Seppur spogliato della sua carica “ideologica”, il lavoro rimane il baricentro della vita, ma la precarizzazione – accompagnata troppo spesso da bassi salari – ha di certo contribuito ad una sua svalorizzazione.

Oggi, inoltre, pare si stia assistendo anche ad una crisi dello stesso paradigma della subordinazione, che tende a modificare l’approccio dell’individuo al suo lavoro, generando nuovi fenomeni di non facile decifrazione. I quali pongono la sfida di ripensare modi e metodi di produzione: cambiamenti che si preannunciano sempre più necessari, in un mondo dove – a dirla come R. Sennett – “forze profonde […] stanno deregolando l’esperienza del tempo delle persone”.

Il valore del lavoro sembra correre sempre meno di pari passo con la sua importanza soggettiva. Ecco allora arrivare dagli USA, e trovare radici anche in Italia, il fenomeno della Great Resignation: ovvero, un significativo aumento del numero di lavoratori dipendenti che lascia in maniera volontaria il proprio posto di lavoro. Oppure, constatare l’emergere del Quiet Quitting, cioè l’abbandono silenzioso, in cui i dipendenti sono disposti a svolgere solo lo stretto indispensabile. Un abbandono non fisico, ma sostanzialmente motivazionale verso il proprio incarico.

Un fenomeno di ’”appiattimento” che non risparmia affatto anche i giovani. Anzi!

In Italia, secondo una ricerca di Workplace Intelligence il 74% dei dipendenti Millennial e Generazione Z sarebbe intenzionato a lasciare il posto di lavoro entro la fine dell’anno, a causa della mancanza di opportunità di sviluppo delle proprie competenze e, di conseguenza, della propria carriera professionale.

Una dispersione di talenti, con detrimento personale di chi sente il suo lavoro svalorizzato, ma anche con perdite importanti per le imprese. Le quali, però, non sembrano ancora particolarmente attrezzate per strategie di “talent internal mobility”. Come riferisce Francesca Verdario, manager di Zeta Service Individua, “questi processi sono molto sottovalutati” dalle aziende, le quali – secondo uno studio internazionale ripreso da recruiter.com – si troveranno quest’anno di fronte il 41% dei dipendenti che chiederà un cambio di ruolo”.

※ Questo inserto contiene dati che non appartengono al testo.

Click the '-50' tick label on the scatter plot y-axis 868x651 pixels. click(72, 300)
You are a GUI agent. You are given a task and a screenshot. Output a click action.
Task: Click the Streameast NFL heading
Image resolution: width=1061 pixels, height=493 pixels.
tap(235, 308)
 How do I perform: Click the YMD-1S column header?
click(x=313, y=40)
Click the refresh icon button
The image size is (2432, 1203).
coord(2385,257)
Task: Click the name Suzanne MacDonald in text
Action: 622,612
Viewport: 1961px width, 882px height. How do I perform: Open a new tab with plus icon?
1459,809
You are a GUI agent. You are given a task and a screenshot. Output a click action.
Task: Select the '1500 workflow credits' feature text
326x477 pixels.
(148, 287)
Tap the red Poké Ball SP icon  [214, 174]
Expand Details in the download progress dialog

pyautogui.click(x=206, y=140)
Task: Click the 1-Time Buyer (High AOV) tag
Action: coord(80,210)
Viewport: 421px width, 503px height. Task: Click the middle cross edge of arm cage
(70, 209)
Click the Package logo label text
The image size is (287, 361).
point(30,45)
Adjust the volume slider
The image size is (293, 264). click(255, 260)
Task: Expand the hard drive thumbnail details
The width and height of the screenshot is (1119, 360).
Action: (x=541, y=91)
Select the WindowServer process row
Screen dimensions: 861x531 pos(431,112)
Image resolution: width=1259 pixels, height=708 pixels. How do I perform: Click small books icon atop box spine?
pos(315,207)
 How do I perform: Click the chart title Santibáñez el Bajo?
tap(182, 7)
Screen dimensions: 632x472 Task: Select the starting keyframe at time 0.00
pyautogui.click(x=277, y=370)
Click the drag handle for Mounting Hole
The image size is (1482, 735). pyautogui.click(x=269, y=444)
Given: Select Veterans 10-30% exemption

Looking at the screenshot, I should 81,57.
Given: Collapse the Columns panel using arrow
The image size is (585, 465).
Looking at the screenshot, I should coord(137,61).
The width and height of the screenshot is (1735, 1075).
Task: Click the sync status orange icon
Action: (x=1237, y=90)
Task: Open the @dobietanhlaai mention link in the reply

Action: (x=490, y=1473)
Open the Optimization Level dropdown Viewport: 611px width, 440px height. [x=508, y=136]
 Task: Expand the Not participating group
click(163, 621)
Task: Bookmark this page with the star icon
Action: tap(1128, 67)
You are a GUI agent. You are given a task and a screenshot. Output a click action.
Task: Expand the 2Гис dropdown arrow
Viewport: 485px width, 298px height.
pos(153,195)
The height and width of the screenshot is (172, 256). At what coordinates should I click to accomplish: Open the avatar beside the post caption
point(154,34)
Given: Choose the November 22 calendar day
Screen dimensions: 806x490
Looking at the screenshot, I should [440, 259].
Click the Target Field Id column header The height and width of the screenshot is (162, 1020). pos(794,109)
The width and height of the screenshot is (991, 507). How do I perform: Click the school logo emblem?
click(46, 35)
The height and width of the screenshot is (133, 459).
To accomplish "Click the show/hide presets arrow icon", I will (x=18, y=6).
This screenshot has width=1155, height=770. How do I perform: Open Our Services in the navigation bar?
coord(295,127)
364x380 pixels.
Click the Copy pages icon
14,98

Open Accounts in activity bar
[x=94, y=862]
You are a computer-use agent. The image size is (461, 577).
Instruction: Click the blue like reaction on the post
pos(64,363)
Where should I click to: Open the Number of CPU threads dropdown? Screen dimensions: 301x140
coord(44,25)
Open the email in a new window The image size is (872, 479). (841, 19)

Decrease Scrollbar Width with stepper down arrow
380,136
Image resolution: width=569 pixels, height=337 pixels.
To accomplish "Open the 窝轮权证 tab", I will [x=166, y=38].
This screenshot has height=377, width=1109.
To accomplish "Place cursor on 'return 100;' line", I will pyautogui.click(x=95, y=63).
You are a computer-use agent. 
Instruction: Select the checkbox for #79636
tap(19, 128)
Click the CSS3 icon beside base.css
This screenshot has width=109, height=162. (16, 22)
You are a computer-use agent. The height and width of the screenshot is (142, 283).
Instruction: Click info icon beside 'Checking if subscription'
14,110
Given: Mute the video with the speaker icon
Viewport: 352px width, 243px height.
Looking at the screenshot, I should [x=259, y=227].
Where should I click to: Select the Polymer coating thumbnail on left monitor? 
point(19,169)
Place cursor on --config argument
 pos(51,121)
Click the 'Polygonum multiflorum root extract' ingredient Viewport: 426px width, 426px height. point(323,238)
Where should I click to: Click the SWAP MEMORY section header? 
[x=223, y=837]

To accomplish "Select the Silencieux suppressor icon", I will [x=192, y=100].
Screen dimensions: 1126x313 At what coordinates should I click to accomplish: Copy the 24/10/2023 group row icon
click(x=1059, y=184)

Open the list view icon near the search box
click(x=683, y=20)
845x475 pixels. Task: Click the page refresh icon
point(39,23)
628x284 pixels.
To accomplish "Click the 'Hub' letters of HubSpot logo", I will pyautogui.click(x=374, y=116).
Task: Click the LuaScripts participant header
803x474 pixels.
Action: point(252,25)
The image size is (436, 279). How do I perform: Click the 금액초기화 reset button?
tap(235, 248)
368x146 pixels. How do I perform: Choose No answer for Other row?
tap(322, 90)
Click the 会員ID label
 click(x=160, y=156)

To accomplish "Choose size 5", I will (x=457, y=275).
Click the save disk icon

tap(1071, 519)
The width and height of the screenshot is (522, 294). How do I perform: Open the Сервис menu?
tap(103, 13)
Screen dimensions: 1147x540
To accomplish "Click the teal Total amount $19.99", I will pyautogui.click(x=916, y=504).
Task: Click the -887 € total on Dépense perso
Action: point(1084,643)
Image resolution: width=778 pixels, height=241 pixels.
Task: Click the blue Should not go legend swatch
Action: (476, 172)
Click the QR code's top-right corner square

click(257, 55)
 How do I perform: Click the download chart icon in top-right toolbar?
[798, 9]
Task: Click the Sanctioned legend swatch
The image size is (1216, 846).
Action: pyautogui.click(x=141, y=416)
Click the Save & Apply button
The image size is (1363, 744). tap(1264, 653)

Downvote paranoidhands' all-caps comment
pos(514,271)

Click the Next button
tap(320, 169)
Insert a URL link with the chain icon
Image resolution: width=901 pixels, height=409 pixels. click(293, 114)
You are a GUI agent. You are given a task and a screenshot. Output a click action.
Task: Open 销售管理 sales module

Inoltre, solo un dipendente su tre si sentirebbe incoraggiato nel ricoprire nuovi ruoli all’interno del suo contesto aziendale e solo uno su cinque sente la libertà di poter discutere liberamente con il suo responsabile rispetto alla possibilità di un cambiamento.

Stando a quanto si evince da una ricerca di Workest, due aziende su tre affermano che mantenere i dipendenti in azienda risulta più difficile che assumerne di nuovi. Non a caso solo due dipendenti su dieci si sentono coinvolti nel proprio lavoro.

Indicativi anche i dati relativi al timore dei lavoratori di non rimanere competitivi sul mercato del lavoro. Workplace Intelligence stima che il 78% dei dipendenti non ritiene di avere le competenze adeguate ad avanzamenti di carriera. Mentre il 58% sarebbe preoccupato rispetto a competenze acquisite e, ormai, ritenute obsolete. Sette lavoratori su dieci si sentirebbero impreparati ad affrontare il proprio futuro lavorativo.

Siamo di fronte a segni di crescente insoddisfazione per il lavoro svolto, che si sommano però all’emergere di una tensione verso una migliore qualità della vita di lavoro. E in questo discorso non va espunto il problema del lavoro povero o comunque sempre più impoverito, che di certo non garantisce quanto stabilito dalla Costituzione, secondo cui – e vale la pena sempre ricordarlo – il lavoratore ha diritto a “una retribuzione proporzionata alla quantità e qualità del suo lavoro e in ogni caso sufficiente ad assicurare a sé e alla famiglia un’esistenza libera e dignitosa.

Affrontiamo quella che viene definita la IV rivoluzione industriale, che tanto si gioca sul versante del digitale. Ciò porterà ad una modifica delle modalità produttive e del lavoro, lontano dalle logiche del “lavoratore massa”, totalmente definito negli standard di modalità di esplicazione della prestazione. Ma rimane la centralità della forza lavoro. Come rimane l’indispensabilità dell’ organizzazione collettiva:  il miglior architetto del nuovo lavoro, perché capace di protezione e di evoluzione. In una parola sola: di progresso.